_THE PROBLEM_
Gather every line of the listing below that contains the string "item", and copy each one in full.

Collected data
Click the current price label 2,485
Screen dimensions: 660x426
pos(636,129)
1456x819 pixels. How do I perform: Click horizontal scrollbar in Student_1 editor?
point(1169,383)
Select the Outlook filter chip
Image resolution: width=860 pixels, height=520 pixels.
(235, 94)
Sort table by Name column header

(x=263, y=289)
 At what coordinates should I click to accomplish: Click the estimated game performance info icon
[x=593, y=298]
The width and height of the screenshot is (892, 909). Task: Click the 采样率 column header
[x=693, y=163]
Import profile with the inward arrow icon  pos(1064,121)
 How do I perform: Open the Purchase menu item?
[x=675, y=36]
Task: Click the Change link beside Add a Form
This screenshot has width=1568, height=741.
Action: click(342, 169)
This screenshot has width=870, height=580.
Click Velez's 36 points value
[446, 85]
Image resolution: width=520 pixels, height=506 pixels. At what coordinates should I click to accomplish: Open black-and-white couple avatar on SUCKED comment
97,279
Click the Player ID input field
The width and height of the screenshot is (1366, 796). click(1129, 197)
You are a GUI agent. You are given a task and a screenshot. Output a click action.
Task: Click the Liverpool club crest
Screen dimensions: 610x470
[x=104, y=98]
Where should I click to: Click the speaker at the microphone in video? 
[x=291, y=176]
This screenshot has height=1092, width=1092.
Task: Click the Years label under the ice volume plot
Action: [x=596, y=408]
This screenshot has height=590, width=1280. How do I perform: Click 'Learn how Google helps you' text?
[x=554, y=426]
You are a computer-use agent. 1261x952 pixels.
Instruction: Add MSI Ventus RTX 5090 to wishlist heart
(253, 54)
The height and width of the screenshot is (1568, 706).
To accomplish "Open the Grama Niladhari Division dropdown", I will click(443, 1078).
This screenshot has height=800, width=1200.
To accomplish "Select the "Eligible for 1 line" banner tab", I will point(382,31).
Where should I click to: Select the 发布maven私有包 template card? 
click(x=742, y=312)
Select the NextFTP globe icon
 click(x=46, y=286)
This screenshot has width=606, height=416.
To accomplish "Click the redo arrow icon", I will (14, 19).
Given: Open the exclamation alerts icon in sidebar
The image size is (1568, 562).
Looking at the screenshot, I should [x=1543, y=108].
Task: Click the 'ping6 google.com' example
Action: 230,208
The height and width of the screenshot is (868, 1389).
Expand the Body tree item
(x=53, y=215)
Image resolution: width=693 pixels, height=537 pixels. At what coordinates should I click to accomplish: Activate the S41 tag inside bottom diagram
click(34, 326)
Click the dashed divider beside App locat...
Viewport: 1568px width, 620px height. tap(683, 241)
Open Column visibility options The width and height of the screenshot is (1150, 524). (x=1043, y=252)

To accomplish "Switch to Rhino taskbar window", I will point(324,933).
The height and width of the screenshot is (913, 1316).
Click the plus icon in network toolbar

_FINAL RESULT_
 How do I perform: Open the Purchase menu item?
Expand the Body tree item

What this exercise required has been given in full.